======== RECORDS PROVIDED
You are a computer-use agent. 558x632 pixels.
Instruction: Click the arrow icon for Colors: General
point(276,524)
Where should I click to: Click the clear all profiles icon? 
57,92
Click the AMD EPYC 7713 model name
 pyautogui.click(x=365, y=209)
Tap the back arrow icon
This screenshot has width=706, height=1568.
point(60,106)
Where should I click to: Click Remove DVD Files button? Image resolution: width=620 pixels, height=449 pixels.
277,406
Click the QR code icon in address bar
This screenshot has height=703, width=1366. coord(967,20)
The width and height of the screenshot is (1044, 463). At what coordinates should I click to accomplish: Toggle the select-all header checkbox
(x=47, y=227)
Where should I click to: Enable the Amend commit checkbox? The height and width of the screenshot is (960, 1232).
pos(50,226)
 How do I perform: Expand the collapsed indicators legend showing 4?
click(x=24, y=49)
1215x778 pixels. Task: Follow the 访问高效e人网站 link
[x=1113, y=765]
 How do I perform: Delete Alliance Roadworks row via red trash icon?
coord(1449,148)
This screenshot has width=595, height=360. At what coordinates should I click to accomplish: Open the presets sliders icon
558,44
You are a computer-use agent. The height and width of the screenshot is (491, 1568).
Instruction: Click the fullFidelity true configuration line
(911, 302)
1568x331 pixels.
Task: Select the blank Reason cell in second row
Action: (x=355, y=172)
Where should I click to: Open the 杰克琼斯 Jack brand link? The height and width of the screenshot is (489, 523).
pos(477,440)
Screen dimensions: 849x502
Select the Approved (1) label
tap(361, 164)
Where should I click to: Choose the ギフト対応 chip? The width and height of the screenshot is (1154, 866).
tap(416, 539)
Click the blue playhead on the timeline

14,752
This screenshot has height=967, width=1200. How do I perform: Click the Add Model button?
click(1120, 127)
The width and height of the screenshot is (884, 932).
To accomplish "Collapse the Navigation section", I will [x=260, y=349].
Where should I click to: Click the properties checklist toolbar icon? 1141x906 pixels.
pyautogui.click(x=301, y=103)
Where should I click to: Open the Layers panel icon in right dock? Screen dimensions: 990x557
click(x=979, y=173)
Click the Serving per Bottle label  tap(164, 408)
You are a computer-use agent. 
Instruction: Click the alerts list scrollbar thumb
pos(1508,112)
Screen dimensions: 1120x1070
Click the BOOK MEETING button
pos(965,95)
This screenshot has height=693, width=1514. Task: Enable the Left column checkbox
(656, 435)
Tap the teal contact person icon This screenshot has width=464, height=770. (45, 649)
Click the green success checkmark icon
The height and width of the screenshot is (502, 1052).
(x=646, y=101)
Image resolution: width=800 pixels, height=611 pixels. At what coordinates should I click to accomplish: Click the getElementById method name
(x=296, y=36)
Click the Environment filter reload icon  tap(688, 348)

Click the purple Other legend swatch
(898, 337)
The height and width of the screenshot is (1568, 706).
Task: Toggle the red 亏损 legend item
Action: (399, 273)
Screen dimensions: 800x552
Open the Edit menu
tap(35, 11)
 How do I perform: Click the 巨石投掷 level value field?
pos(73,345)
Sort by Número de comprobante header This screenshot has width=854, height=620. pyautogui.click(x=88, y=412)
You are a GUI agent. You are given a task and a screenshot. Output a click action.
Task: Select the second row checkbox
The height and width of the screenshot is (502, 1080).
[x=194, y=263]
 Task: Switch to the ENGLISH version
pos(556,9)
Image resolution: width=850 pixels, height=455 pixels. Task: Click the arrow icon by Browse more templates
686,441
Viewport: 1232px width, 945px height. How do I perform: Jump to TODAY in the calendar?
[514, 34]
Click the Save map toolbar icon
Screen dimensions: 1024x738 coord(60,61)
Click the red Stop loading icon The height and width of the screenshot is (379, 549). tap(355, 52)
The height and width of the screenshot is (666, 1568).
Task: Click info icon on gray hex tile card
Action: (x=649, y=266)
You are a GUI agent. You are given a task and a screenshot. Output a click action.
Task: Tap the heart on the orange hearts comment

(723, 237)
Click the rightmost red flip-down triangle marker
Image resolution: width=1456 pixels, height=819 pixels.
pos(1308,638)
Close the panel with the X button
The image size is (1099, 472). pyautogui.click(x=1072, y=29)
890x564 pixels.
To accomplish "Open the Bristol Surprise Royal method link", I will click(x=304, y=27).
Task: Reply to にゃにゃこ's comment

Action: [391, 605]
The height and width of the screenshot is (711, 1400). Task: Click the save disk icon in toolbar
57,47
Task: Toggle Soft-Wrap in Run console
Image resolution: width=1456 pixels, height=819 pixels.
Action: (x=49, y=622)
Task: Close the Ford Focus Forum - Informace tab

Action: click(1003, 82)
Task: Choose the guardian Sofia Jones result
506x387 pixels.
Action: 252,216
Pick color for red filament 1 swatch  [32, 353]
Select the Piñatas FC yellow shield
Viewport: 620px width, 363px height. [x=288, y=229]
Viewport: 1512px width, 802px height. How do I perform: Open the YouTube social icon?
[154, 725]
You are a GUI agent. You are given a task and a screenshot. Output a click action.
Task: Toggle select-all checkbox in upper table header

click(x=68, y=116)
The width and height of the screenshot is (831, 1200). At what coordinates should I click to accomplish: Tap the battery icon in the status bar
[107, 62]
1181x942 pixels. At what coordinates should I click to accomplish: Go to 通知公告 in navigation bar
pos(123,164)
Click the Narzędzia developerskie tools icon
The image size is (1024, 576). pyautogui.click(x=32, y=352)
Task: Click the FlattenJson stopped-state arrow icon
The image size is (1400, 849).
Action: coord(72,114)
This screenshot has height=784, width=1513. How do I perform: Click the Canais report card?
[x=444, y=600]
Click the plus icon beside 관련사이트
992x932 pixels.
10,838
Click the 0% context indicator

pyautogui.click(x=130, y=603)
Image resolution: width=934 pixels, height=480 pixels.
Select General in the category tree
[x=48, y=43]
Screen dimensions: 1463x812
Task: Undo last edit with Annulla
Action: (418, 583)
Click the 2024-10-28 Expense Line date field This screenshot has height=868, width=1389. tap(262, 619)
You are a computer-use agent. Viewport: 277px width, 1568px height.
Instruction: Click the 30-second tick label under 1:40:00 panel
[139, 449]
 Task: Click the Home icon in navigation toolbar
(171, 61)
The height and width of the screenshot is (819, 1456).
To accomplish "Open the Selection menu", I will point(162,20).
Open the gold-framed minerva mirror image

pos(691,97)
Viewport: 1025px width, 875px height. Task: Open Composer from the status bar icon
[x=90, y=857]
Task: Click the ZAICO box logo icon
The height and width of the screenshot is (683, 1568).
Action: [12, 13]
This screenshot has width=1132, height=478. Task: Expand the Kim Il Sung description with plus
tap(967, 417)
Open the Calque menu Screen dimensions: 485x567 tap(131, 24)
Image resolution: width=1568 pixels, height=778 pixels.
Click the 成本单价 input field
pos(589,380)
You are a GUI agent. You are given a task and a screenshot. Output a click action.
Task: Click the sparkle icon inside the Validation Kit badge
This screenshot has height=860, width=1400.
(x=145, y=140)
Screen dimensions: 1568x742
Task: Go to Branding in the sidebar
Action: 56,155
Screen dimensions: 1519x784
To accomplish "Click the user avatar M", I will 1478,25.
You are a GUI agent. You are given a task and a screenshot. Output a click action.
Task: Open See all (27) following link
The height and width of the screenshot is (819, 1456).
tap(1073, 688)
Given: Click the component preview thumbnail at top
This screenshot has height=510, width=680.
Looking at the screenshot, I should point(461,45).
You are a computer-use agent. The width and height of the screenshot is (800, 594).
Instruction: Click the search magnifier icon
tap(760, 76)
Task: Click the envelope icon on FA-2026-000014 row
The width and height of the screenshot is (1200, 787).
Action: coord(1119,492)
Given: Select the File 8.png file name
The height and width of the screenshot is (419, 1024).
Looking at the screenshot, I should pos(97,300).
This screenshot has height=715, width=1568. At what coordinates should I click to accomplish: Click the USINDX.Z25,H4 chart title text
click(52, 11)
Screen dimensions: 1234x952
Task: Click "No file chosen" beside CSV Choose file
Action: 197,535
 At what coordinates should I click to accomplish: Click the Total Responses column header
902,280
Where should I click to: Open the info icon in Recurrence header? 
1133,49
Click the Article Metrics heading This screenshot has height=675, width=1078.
================
--- EXERCISE INSTRUCTIONS ---
Retype, without any changes, the rows running from the line containing "Task: Toggle Soft-Wrap in Run console" through the line containing "click(x=68, y=116)", both of those lines included.

--- EXERCISE ANSWER ---
Task: Toggle Soft-Wrap in Run console
Image resolution: width=1456 pixels, height=819 pixels.
Action: (x=49, y=622)
Task: Close the Ford Focus Forum - Informace tab

Action: click(1003, 82)
Task: Choose the guardian Sofia Jones result
506x387 pixels.
Action: 252,216
Pick color for red filament 1 swatch  [32, 353]
Select the Piñatas FC yellow shield
Viewport: 620px width, 363px height. [x=288, y=229]
Viewport: 1512px width, 802px height. How do I perform: Open the YouTube social icon?
[154, 725]
You are a GUI agent. You are given a task and a screenshot. Output a click action.
Task: Toggle select-all checkbox in upper table header

click(x=68, y=116)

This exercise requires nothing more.